За день до отъезда Алейда купила мужу запонки, специально выбрав самые маленькие, которые Че мог бы без проблем носить с собой в самых сложных партизанских условиях. Они опять прощались навсегда, но им еще было суждено встретиться.

В дело вновь вмешался Фидель, от которого Рамон (Че) получил подробное письмо:

«Дорогой Рамон,

…мне кажется, что, учитывая деликатную и тревожную ситуацию, в которой ты там оказался, тебе лучше подумать о том, чтобы подскочить сюда.

Я очень хорошо сознаю, что ты с особенной неохотой рассматриваешь любые варианты, предусматривающие возвращение на Кубу в настоящее время…

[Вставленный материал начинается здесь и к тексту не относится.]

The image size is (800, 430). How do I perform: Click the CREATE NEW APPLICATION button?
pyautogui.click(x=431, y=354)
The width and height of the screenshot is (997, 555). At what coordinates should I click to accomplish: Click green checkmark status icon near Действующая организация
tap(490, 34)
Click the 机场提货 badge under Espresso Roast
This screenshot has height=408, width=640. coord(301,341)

Но если проанализировать все трезво и объективно, это как раз мешает твоей цели; даже хуже — подвергает ее риску. Мне сложно согласиться с мыслью, что это правильно, или может быть оправдано с революционной точки зрения. Твое местонахождение в пункте на полпути лишь увеличивает этот риск; это делает гораздо более сложным выполнение практических задач, которые надо решить; и вместо того, чтобы ускорить реализацию планов, все это их только замедляет; больше того — это подвергает тебя периоду неоправданно тревожного, неопределенного и нетерпеливого ожидания.

И зачем все это нужно? Это не вопрос принципа, чести или революционной морали, что могло бы предотвратить эффективное и тщательное использование тобой возможностей, от которых точно зависит достижение твоей цели. Здесь нет места обману, введению в заблуждение… народа Кубы или мира… надо использовать объективное преимущество возможности приехать и уехать отсюда, планировать, координировать, подбирать и тренировать кадры и делать отсюда все возможное, что ты можешь достичь из другого места лишь с большими трудностями…

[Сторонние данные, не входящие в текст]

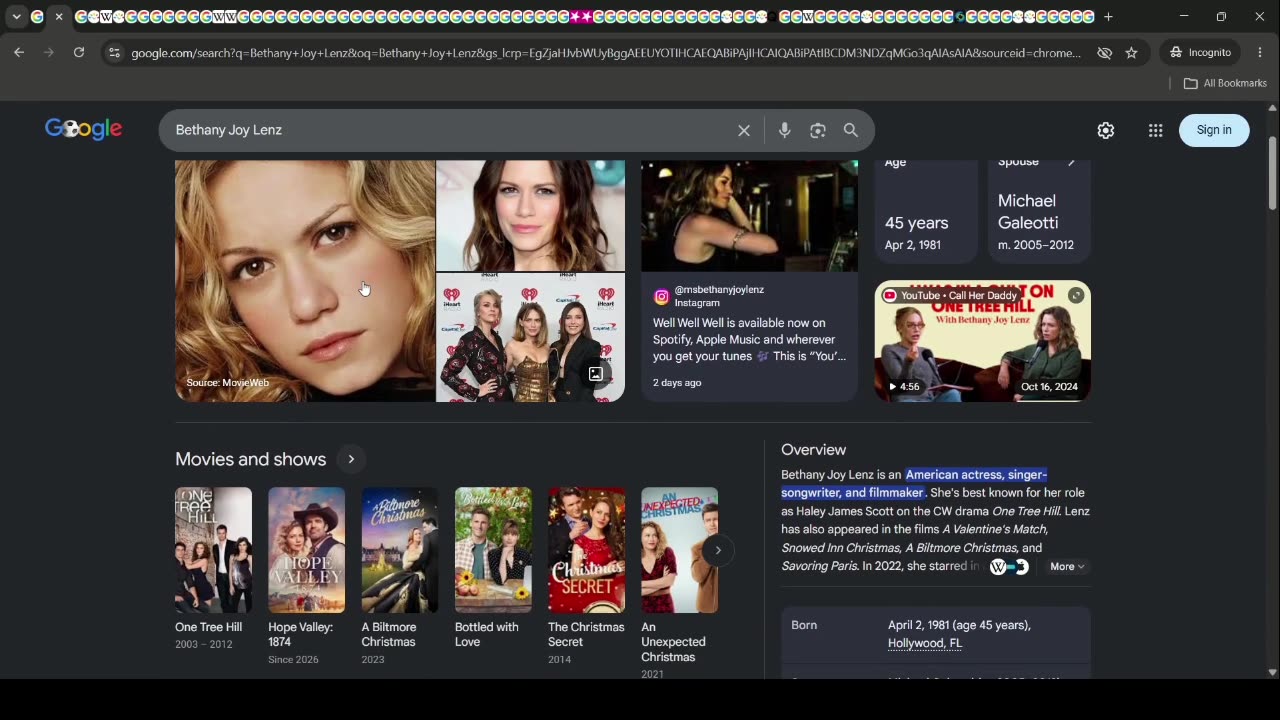
Task: Click the Sign in button
Action: pyautogui.click(x=1214, y=130)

Было бы тяжелой непростительной ошибкой делать дела плохо, если их можно сделать хорошо…

Надеюсь, что эти строки не расстроят тебя. Я знаю, что если ты серьезно проанализируешь все то, что я написал, характерная для тебя честность приведет тебя к выводу, что я был прав. Но даже если ты придешь к противоположному решению, я не буду чувствовать себя обиженным. Я пишу тебе с искренней привязанностью и величайшим и самым искренним восхищением твоим блестящим и благородным разумом, твоим безупречным поведением и твоим непреклонным характером истинного революционера. Тот факт, что ты можешь посмотреть на эти вещи по-другому, чем я, не изменит этих чувств ни на йоту…»472

Письмо Фиделя убедило Че. Вместо вынужденного бездействия в Праге он мог заняться практической подготовкой своего партизанского отряда на Кубе. Ведь главным препятствием для возвращения на остров было для Че нежелание опять возвращаться в общественную жизнь — тогда волей-неволей пришлось бы объяснять, где он так долго был. Фидель же, прекрасно знавший чувствительный и упрямый характер друга, предоставил возможность вернуться и жить на Кубе инкогнито. Не исключено, что на Кубе он хотел еще раз попытаться отговорить Че от его боливийской мечты.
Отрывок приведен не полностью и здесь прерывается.